The terrorists cut the electric fence, and made their way up the hill toward the yeshiva along dirt-paths through the 40-year-old forest.

The terrorists cut through and disarmed the electric fence.

The hole cut in the fence by the terrorists.

The path used by the terrorists up from the orchards toward the school.

Walking those paths, one clearly hears the din of hundreds of students engaging in chavruta (paired) study of Jewish texts in the Beit Midrash (the study hall set aside for Torah discourse and exposition), with its large windows facing outward.
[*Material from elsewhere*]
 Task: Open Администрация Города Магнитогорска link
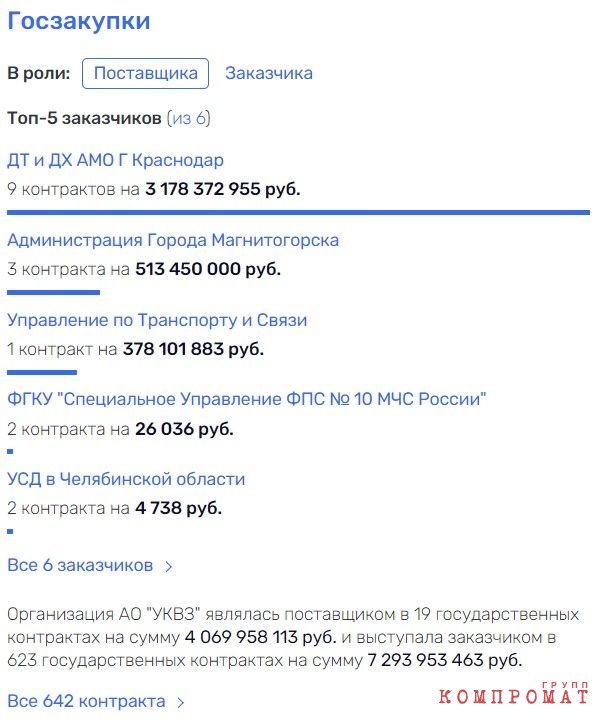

The terrorists could have walked straight into the study hall. They instead turned right and entered the smaller library where the counselors were meeting.

The Beit Midrash (Study Hall) at Mekor Chayim.

Emmanuel, a security guard from nearby Kiryat Arba, says it is impossible to understand why the terrorists would forgo the “soft-target” of the Beit Midrash for the Library, where seven of the yeshiva’s counselors were having a meeting.

The library where the attack occurred.

The terrorists stormed into the library wearing the uniforms of the security company in charge of both security at the yeshiva and the operation of the newly expanded checkpoints placed along the route of the Partition Wall. The night shift security personnel are Druze, moonlighting; by day, they man the new border crossings. The Druze mother tongue is usually Arabic; when the two terrorists held out a gun and knives and said “Get up and stand against the wall” with an Arabic accent, the counselors were at first confused.

The confusion subsided when one of the terrorists stabbed a counselor who had reached for his own pistol. A scuffle ensued and both terrorists were shot dead.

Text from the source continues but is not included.